As câmaras da memória

Diario di un(o che continua a confermarsi un) antieroe
Vortici di pensieri disordinati: un italiano che ha anche vissuto a Lisbona, ma non per fare l'er*smus
"La vita per te é solo un pretesto per scrivere a ruota libera" (simon tanner aka humpty dumpty)
"Io lavoro, eri tu quello che faceva cazzate!" (Franca)

lunedì, agosto 06, 2007

Manuel Rui Costa e i limiti dell'antib*nf*quismo


Per la prima volta nella mia vita, in terra lusa, ho visto il mio adorato Sporting perdere.
E contro il B*nfica; ancora peggio.

In ogni caso, in quell'equipa de sidosos, rimane quel ragazzone incorruttibile che è Manuel Rui Costa.
Che è partito da Damaia, un bairro eufemisticamente degradato di Lisboa, molto vicino alla nostra adolescenza in terre difficili (diciamo che Damaia è il posto che più mi ricorda in assoluto a Lisbona la mia terra d'origine), per diventare il principe di Firenze, poi una colonna del Milan, senza urlare né scalpitare quando il suo posto fu preso da Kaká, un giovanotto senza barba né patene venuto da São Paulo -e chi non ci vive non puó capire il rapporto tra brasiliani e portoghesi; il portoghese vorrebbe essere brasiliano, il brasiliano schifa il portoghese, in due culture fondatesi, un modo di parlare opposto la stessa lingua, chiusa, cupa, scura, misteriosa la variante europea, cantata, sguaiata la brasiliana: il tuga sará sempre troppo triste, deluso, malinconico, profondo per essere un pagliaccio brasiliano, e il brasiliano troppo superficiale per non deridere la serietà lusitana - a rubare il posto a Rui, per arrivare ad essere amato e rispettato ad ogni latitudine.

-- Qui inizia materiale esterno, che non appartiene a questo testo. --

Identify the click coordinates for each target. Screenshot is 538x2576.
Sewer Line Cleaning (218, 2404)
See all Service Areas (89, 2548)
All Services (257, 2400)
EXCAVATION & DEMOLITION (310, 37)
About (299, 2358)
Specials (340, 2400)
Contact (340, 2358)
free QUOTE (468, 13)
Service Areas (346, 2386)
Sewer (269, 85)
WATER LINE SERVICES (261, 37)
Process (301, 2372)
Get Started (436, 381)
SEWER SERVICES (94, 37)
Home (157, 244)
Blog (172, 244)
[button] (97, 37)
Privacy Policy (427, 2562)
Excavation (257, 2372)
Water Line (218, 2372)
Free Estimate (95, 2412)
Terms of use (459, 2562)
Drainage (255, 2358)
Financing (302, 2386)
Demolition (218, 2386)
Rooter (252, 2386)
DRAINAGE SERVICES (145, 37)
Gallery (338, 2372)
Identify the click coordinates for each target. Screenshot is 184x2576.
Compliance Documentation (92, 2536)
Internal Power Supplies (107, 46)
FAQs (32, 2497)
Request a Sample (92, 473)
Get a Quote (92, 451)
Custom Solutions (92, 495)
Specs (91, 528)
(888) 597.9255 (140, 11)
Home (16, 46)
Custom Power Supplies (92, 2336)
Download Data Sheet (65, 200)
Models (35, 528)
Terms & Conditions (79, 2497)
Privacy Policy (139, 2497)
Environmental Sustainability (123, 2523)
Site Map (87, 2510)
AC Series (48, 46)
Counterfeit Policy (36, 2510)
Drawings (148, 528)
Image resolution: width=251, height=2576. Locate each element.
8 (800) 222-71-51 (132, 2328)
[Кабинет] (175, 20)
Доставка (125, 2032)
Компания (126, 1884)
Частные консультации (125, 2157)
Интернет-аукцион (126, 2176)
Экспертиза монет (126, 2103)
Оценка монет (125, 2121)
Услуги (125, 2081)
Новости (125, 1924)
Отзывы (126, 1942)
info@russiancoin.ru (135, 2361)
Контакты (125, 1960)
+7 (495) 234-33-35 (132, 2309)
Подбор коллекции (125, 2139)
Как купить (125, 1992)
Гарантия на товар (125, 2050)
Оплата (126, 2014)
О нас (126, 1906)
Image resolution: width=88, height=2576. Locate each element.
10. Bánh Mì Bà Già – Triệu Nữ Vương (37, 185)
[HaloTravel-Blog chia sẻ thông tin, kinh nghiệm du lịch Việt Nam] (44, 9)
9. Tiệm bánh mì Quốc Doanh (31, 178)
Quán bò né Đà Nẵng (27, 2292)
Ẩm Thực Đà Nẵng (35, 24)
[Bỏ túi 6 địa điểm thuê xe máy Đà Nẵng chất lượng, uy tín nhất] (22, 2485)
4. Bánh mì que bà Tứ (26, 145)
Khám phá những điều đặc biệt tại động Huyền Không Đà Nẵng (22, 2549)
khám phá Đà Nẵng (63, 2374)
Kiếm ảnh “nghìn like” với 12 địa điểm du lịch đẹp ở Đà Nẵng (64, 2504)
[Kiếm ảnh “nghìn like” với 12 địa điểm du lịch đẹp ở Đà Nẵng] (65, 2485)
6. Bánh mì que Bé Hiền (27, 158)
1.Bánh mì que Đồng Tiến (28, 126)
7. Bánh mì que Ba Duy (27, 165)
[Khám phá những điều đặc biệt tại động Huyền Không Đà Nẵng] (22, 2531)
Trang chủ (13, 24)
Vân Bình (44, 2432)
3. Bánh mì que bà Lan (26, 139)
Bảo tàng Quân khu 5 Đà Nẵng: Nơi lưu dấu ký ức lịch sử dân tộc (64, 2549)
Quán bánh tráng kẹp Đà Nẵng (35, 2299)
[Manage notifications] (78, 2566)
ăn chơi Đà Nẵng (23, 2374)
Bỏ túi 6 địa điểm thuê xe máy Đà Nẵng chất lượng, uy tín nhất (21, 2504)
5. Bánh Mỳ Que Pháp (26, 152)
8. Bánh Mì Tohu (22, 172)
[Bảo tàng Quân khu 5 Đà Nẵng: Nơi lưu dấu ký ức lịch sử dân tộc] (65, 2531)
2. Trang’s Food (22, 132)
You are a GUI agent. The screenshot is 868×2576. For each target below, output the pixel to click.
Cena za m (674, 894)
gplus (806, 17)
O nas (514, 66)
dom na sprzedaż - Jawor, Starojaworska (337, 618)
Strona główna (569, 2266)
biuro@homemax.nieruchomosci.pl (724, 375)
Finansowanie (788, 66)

Rui Costa rideva come un bambino quando guardava l'aquila degli infami volare dopo la vittoria. Rui costa sorride ad ogni partita che fa, mémore di quante nostalgie portoghesi che sempre ammise, quando già a Firenze diceva "tornerò a Lisbona", e a Milano e sempre e così ha fatto, tenendo fede ad una promessa d'amore infinito; per quei colori, certo, ma anche per il cielo dell'Algarve, che oggi ammirava inebetito, per il vento freddo di Lisbona, per il Ponte del 25 aprile, per i tramonti sul Tejo da togliere il respiro, per quell'oceano lontano e misterioso che finisce chissà dove, mentre alle tue spalle sono troppo indaffarati ed arroganti per preoccuparci, mémore di tascas e partite a pallone sotto gli archi delle mura romane, quei romani che ci hanno dato una lingua che abbiamo colorato fino a renderla così speciale; come i sapori del nord e la serra d'Estrella, o serate universitarie a Braga e Coimbra; come i ponti di Aveiro e i leoni di Porto; di ragazzine dagli occhi profondi che saranno chiacchierone sorridenti, donne così delicate, così semplici, così sincere e pure, tenere e minute da chiedersi da quale incanto siano state rapite così da renderle tanto vere.
Ogni volta che Rui guarda a tutto questo si sente così rilassato, con un sorriso irreale, così felice come un bambino che scopre una cosa nuova, che gioca nella -ed è il capitano della- sua squadra del cuore, che mangia a casa guardando sua madre, che la sera esce con gli amici alla tasca lì sotto, conoscendo uno per i uno i buchi nei ciottoli dei marciapiedi lisboeti.

Io non avrò mai tutto questo amore per questa terra, per quanto la possa sentire mia, profondamente; ma vorrei averlo; vorrei solo per un attimo sentire questo tepore di Manuel Rui...
Ecco, forse questa è una vaga idea di saudade.

2 Comments:

  • At 06 agosto, 2007 15:03, Anonymous Anonimo said…

    anche se a lisbona immagino avrai di meglio di fare, dai un occhio al nostro myspace se ti capita, che ci sono novità ;)

     
  • At 06 agosto, 2007 22:10, Blogger Il_Marchese said…

    Ecco, lo vedi, io avevo scritto 'sto popo' di post e già devo commentare il ritorno dei Vancouver... Ma vaffancouver, vah!